VSPHERE_CONTROL_PLANE_DISK_GIB: “64”
VSPHERE_CONTROL_PLANE_MEM_MIB: “16384”
VSPHERE_CONTROL_PLANE_NUM_CPUS: “4”
CONTROL_PLANE_MACHINE_COUNT: “1”

As mentioned previously, for high availability in the TCE Workload Cluster control plane, you should deploy three (3) control plane nodes instead of one (1). We’re deploying a single control plane node to reduce contention in our lab, but for production, you should entertain using the recommended three (3).

Deploying our Workload Cluster

Now that we’ve successfully created and edited our Workload Cluster YAML file, it’s finally time to create our Workload cluster. From your bootstrap machine, issue the following command:

tanzu cluster create <WORKLOAD-CLUSTER-NAME> --file <CONFIG-FILE>

You’ll want to replace <WORKLOAD-CLUSTER-NAME> with the cluster name you’ve chosen, and <CONFIG-FILE> with the location of the Workload YAML file. Once you’ve done that, the process of creating your Workload cluster begins. From the CLI you’ll see:

**TCE Workload Creation process (click to enlarge)**

The Tanzu cli will validate the YAML file provided, and then begin deploying the K8s nodes to vSphere. As an aside, you’ll notice the line in the above screenshot regarding ‘Pinniped configuration not found‘. Pinniped is utilized for external authentication into Kubernetes. Since we did not configure any external configuration methods for our Management cluster, our Workload cluster is also not configured with any external authentication methods. We just wanted you to be aware that, with no authentication methods configured for your TCE cluster, this is an expected warning message.

Now we wait for the cluster to be deployed. If you like, you can go over to vCenter and watch the node VMs being provisioned from the template you previously created. When the Workload cluster is fully deployed, you’ll receive a message in the Tanzu CLI informing you of such. Here’s an output of a full Workload cluster deployment in our environment:

**Successful TCE Workload cluster deployment (click to enlarge)**

Add the Workload Cluster to your kubeconfig file

Before we wrap up our post on deploying a TCE Workload cluster, we need to make sure that you can communicate with your new cluster via kubectl. Before we discuss how to do this, let’s briefly address how one administers K8s clusters via kubectl.

For kubectl to access a given cluster, it requires three pieces of data in it’s kubeconfig file (by default, this exists at ~/.kube/config): k8s clusters, users, and contexts. If you edit your existing kubeconfig file , you’ll see these pieces of data pretty easily.
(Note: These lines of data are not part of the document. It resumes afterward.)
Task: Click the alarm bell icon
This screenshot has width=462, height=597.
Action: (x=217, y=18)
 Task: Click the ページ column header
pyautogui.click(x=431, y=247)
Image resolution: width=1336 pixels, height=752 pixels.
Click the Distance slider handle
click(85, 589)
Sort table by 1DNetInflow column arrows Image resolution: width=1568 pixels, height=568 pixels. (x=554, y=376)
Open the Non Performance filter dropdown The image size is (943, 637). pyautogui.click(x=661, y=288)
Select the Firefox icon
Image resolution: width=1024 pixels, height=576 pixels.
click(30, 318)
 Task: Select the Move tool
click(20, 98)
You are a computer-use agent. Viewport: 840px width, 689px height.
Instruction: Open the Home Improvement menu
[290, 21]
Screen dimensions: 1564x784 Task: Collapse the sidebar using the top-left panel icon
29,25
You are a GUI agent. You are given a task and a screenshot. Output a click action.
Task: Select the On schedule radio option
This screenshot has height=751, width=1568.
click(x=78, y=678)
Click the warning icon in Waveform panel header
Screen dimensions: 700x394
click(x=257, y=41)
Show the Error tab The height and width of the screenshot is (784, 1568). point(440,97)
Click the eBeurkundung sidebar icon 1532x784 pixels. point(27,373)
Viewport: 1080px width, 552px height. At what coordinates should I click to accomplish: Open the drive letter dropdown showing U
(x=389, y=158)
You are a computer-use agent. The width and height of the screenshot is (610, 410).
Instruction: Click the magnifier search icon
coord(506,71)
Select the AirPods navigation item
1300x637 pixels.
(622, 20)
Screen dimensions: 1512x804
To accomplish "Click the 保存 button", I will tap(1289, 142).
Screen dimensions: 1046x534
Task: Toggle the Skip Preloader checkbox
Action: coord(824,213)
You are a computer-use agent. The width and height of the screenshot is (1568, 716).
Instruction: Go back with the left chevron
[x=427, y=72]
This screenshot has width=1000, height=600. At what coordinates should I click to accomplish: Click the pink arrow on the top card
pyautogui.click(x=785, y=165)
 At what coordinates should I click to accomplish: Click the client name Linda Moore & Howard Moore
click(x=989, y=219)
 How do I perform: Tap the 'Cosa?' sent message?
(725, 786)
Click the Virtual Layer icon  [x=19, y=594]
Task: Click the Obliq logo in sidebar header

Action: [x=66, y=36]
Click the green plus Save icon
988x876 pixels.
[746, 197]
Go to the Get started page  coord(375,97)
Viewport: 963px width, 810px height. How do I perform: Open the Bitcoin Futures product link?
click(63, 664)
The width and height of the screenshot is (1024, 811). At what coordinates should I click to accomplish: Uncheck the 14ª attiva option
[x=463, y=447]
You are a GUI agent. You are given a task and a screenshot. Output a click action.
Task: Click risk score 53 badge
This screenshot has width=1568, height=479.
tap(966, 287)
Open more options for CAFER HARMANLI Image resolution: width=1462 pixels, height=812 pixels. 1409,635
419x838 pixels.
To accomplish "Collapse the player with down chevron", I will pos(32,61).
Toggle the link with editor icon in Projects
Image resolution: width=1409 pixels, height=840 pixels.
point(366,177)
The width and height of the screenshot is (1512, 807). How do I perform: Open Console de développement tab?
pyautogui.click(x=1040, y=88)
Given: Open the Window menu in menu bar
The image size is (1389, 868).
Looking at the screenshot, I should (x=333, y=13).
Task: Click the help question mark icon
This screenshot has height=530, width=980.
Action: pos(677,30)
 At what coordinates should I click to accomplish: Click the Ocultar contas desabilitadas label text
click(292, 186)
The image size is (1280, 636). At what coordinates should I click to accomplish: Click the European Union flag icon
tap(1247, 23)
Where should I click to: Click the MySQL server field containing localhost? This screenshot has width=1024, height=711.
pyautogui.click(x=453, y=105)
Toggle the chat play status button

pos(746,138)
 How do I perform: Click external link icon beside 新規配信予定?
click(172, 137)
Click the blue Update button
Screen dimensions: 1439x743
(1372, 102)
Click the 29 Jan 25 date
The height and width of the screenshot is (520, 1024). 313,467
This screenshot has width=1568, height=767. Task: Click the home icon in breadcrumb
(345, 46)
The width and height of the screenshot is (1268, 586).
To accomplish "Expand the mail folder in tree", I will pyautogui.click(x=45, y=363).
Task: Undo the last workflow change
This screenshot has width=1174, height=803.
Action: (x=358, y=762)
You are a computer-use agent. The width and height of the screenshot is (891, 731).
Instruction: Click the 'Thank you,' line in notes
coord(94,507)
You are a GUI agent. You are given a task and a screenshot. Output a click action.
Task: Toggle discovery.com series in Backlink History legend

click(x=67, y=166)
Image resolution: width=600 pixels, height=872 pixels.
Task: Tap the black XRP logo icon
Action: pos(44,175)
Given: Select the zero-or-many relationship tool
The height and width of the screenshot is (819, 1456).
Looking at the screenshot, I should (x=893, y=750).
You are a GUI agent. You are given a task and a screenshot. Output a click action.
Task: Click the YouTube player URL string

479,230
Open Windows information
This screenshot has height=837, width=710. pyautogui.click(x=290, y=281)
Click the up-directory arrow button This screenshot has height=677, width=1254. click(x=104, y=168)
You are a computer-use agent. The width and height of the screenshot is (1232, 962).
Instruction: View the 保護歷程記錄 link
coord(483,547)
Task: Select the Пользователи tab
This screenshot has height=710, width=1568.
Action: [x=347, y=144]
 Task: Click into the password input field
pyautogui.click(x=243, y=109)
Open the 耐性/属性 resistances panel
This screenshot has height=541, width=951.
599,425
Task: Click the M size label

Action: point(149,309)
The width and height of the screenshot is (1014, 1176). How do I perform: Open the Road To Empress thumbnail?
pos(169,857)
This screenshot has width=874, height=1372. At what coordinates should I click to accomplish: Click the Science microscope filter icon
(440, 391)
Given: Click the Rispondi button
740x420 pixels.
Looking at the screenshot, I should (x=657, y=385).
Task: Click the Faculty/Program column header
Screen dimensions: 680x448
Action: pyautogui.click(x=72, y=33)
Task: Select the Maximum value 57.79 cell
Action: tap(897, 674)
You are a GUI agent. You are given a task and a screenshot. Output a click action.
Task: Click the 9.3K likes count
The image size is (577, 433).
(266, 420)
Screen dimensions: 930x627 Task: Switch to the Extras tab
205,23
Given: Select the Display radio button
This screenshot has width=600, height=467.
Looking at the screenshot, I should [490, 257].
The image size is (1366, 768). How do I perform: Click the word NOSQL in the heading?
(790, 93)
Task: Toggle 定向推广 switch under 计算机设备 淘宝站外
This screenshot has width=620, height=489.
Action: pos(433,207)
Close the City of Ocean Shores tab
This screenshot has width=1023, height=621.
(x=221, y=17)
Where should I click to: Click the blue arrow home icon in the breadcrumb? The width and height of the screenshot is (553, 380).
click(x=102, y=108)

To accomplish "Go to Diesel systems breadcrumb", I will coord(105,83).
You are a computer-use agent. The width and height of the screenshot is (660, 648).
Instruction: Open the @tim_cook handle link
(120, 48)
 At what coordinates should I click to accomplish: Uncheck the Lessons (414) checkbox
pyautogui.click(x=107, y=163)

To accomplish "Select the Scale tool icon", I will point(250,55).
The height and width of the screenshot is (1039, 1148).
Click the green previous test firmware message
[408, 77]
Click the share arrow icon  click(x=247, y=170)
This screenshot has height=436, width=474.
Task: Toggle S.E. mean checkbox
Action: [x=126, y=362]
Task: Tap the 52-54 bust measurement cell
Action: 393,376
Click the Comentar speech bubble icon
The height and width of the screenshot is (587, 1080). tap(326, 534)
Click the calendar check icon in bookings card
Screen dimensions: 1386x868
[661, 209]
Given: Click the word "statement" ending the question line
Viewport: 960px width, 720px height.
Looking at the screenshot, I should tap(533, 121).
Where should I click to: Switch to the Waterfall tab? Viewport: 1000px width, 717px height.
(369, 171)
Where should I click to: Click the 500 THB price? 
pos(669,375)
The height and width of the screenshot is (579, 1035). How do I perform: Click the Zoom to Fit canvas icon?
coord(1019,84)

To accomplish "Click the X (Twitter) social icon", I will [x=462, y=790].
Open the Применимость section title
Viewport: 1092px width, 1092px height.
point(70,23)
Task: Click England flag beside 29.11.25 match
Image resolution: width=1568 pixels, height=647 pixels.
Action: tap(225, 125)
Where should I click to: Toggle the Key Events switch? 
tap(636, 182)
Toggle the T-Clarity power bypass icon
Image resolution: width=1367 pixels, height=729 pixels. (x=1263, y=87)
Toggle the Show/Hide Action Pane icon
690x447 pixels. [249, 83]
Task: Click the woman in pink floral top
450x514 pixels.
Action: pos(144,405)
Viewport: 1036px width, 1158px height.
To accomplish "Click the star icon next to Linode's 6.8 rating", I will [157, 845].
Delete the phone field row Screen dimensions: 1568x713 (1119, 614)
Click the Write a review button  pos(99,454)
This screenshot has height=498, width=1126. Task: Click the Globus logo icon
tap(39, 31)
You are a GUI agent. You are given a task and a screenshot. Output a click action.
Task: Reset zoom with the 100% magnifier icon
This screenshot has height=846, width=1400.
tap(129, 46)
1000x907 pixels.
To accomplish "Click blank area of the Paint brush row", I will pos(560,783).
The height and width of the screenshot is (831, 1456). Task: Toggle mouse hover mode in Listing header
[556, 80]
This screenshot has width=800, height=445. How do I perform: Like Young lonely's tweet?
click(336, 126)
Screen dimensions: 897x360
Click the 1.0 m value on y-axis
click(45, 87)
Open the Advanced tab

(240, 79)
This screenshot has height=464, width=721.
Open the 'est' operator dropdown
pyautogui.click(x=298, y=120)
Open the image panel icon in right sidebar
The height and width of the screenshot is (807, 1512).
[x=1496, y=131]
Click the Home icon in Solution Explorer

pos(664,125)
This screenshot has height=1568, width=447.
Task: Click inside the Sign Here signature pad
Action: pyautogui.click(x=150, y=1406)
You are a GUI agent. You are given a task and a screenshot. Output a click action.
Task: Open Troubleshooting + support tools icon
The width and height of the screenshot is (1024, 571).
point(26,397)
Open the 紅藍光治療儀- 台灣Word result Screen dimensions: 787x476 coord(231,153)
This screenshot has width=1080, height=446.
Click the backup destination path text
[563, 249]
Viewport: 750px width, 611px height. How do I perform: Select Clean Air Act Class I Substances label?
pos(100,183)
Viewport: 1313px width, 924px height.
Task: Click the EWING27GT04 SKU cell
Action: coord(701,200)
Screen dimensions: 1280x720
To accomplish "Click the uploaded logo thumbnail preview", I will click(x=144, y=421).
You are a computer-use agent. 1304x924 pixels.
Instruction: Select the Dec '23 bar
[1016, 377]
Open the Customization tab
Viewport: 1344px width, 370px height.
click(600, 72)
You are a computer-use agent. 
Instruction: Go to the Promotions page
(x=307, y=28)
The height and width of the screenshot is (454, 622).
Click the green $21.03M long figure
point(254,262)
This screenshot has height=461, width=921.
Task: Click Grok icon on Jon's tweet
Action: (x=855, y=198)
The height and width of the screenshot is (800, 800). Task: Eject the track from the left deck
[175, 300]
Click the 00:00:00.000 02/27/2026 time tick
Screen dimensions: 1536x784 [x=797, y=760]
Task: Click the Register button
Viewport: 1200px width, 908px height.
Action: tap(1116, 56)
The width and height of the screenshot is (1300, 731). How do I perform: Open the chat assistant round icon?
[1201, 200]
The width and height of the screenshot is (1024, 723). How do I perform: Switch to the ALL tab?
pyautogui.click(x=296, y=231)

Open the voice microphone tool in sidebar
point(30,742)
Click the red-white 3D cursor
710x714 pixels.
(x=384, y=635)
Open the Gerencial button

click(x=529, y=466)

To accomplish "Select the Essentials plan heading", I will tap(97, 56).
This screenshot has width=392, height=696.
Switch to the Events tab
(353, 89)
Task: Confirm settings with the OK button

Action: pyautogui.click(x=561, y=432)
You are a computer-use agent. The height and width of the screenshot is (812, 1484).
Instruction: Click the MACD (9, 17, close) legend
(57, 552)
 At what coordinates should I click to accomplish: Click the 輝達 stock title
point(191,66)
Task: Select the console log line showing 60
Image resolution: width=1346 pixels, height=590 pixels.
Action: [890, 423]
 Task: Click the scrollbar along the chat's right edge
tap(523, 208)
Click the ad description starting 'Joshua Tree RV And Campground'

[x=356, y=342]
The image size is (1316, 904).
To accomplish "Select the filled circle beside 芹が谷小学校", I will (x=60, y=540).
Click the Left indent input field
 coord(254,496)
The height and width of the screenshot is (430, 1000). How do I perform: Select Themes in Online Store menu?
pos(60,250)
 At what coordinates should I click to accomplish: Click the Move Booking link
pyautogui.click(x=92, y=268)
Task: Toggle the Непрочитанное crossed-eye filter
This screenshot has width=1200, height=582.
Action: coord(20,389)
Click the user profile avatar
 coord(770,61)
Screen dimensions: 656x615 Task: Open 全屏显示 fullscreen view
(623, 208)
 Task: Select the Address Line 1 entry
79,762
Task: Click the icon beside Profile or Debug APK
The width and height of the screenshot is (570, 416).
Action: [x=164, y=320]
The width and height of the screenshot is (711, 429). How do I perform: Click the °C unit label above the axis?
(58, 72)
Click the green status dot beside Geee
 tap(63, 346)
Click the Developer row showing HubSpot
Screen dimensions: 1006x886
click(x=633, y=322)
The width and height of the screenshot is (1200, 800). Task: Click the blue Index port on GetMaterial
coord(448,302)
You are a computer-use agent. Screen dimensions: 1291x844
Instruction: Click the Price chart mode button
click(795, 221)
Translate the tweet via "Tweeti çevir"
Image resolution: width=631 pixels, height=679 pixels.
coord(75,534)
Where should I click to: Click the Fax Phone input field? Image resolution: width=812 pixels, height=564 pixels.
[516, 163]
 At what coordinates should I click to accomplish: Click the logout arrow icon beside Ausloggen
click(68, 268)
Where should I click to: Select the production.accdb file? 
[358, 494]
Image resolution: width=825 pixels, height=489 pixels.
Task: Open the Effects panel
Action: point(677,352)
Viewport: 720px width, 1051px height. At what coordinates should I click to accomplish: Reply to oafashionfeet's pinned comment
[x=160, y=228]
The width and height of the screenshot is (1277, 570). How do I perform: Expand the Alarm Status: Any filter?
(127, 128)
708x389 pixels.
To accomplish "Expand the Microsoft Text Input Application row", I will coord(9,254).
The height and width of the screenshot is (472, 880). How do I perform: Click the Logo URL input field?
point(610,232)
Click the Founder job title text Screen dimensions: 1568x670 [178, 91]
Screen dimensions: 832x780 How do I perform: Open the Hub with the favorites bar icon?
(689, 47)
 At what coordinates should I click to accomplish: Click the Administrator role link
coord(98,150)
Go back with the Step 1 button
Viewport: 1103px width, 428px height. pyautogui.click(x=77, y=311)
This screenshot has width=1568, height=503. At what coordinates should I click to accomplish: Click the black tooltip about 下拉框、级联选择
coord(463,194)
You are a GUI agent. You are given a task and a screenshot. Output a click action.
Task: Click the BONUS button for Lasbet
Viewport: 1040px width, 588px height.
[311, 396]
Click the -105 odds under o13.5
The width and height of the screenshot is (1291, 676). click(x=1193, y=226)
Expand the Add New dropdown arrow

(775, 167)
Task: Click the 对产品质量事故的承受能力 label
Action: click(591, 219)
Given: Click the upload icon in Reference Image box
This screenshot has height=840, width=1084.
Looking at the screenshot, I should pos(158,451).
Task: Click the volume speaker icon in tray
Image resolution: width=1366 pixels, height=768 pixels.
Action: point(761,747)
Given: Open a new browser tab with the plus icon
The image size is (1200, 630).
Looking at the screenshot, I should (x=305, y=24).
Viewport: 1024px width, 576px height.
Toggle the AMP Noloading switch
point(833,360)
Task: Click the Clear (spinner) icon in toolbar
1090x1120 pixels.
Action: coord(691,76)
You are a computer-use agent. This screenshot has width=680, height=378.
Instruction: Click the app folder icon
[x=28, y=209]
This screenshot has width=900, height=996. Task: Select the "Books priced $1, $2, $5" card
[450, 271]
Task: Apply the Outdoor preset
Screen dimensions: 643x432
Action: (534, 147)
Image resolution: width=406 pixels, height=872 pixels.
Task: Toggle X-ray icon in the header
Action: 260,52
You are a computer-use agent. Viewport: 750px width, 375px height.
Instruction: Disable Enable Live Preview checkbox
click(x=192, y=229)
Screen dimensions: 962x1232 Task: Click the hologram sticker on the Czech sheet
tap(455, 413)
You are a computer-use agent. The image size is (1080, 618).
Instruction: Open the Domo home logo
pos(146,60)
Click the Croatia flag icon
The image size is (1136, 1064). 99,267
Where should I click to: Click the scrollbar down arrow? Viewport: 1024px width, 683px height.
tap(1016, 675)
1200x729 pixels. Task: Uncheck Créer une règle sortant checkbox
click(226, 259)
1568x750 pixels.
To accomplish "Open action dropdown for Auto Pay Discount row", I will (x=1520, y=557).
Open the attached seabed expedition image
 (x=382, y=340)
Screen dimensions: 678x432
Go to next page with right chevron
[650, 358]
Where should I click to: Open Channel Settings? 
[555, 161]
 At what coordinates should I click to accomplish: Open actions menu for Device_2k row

Here’s a copy of our existing one; remember at this point, we’ve instantiated a TCE Management cluster and a Workload cluster. Also, note that in below we’ve removed all the certificate data and replaced it with <<removed>> just to make things easier to read.

apiVersion: v1
clusters:
- cluster:
    certificate-authority-data: <<removed>>
    server: https://172.16.90.150:6443
  name: k8s-mgmt
contexts:
- context:
    cluster: k8s-mgmt
    user: k8s-mgmt-admin
  name: k8s-mgmt-admin@k8s-mgmt
current-context: k8s-mgmt-admin@k8s-mgmt
kind: Config
preferences: {}
users:
- name: k8s-mgmt-admin
  user:
    client-certificate-data: <<removed>>
    client-key-data: <<removed>>

As you can see, we have a single cluster named k8s-mgmt (each cluster entry under ‘clusters‘ starts with a “–“; we only have one cluster listed presently) and under ‘users‘ you can see we have a single user named ‘k8s-mgmt-admin‘.

If you look in the middle of the data, you’ll see another area called ‘contexts‘. A context in K8s is the combination of a user and the cluster with which they wish to communicate. So, when using kubectl, you’ll select a given context, which in turn, dictates which cluster you will access and with which user you will utilize.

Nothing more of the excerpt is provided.